Let defending national champ Connecticut get past overachieving Iowa State on Thursday and the Huskies and Wildcats will reprise their Final Four meeting of a year ago, the one UConn won on its way its third national title since 1999.

But rather than have me rant about this pairing, let me turn this situation over to ESPN analyst Dick Vitale.

"By far, the South Region is the toughest," said Vitale. "The committee did no favors to the team rated overall No. 1. You look at Connecticut and they've got two (NBA) lottery picks, one perimeter (Jeremy Lamb) and one interior (Andre Drummond). Anytime, you've got that, you've got a chance."

This isn't to say UConn didn't deserve to be a No. 9 seed or worse. Over one 41-day stretch from mid-January to late February, the Huskies lost nine of 12. They finished 20-13 after a Big East tourney quarterfinal loss to Syracuse.

And perhaps by that measuring stick only, UConn-UK makes sense. After all, if the committee truly follows the S-curve -- best No. 1 against weakest No. 2, weakest No. 4 against strongest No. 5, etc.) -- then UConn probably was the strongest No. 9 against the weakest No. 8.

But the committee also likes to talk about the eye test -- which team's really better rather than the team that merely has the better record -- and despite their occasional lapses of effort and interest, this is the same UConn team that began the season ranked 4th nationally.

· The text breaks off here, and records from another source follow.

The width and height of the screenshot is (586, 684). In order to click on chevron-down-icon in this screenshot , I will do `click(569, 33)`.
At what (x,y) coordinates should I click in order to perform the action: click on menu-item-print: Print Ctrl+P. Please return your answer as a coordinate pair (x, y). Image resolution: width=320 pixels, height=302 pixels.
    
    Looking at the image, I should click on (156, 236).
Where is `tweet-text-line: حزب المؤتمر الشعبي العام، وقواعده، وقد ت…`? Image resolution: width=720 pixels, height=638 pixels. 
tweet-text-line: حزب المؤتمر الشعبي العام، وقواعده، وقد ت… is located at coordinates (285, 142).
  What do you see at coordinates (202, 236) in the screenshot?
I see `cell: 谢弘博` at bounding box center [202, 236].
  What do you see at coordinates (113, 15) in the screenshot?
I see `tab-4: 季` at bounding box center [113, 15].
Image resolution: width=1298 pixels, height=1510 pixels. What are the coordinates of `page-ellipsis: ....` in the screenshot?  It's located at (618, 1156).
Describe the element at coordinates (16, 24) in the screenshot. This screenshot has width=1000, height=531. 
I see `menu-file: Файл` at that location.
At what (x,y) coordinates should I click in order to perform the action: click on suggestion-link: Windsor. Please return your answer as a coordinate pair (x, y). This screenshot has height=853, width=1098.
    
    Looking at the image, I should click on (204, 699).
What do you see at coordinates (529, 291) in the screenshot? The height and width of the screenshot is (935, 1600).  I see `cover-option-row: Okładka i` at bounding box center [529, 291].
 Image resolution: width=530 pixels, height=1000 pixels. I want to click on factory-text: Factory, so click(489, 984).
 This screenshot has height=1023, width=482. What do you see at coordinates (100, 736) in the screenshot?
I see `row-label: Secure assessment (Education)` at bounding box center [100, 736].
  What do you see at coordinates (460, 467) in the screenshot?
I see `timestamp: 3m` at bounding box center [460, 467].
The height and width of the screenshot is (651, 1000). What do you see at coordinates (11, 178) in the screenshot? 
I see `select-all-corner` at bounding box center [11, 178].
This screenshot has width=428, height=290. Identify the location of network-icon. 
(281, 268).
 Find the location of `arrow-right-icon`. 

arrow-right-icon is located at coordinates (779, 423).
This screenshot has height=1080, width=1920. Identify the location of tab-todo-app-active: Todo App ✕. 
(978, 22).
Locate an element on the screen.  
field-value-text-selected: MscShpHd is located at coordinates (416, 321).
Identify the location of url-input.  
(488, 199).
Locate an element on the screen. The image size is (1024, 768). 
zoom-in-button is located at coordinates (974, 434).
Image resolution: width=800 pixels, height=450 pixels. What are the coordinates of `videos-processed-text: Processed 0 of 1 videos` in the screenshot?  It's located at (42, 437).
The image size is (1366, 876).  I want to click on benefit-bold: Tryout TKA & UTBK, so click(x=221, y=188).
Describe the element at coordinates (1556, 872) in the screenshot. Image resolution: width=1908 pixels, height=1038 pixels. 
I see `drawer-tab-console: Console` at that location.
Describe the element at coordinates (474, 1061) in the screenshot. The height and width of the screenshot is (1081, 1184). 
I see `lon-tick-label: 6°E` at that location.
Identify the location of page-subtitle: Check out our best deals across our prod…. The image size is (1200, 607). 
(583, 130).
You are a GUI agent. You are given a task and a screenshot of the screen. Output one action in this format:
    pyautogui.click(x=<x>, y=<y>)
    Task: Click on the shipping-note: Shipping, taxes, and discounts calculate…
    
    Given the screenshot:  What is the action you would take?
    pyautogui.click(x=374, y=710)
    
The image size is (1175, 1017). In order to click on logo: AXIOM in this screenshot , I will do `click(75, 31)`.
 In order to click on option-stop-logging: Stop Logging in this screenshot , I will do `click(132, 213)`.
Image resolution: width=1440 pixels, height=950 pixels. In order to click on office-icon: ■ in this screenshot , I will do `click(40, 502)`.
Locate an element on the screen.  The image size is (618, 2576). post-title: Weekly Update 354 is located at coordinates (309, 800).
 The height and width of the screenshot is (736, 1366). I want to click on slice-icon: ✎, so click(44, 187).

Heck, more than one of ESPN's talking heads during last week's Big East tourney said of these Huskies, "This team's more talented than last year's national champs."

So now this entire tournament can be expected to turn on a second-round game inside the Yum! Center this Saturday. Will the Wildcats become basketball version of Yum! Brands' Kentucky Fried Chicken? Or will the Wildcats erase "defending" national champ from the Huskies?

Not that this was the only fascinating match-up the committee could make possible. Let North Carolina reach the Midwest final and the Tar Heels will have to beat Kansas in St. Louis.

Vanderbilt -- which looked so strong in Sunday's SEC tourney win over UK -- opens against fellow academic giant and Ivy League champ Harvard.

Joked ESPN's Jay Bilas on Sunday evening, "Harvard's verbal scores are outstanding, but Vanderbilt's better in math."

Moreover, Florida could meet Missouri early in the West Regional, two teams as close to mirror images of each other as possible.

And should UK survive UConn, Big Blue could meet the only other team to beat it -- Indiana -- in a regional semi before possibly facing South No. 2 Duke in a rematch of the "Christian Laettner Game" 20 years ago.

No wonder Bilas echoed Vitale in calling the South, "The toughest region."

But the region's toughest game would be UConn-UK.

Said UK coach John Calipari Sunday night, "I'm told we have the toughest bracket. Let's just play each game like it's our last and see what happens."

If UConn isn't Kentucky's last game of the season, expect the Wildcats to join West No. 2 Missouri, North Carolina and Vanderbilt in the Final Four.

Otherwise, expect the Huskies to make their third Final Four in four years, with North Carolina winning it all either way.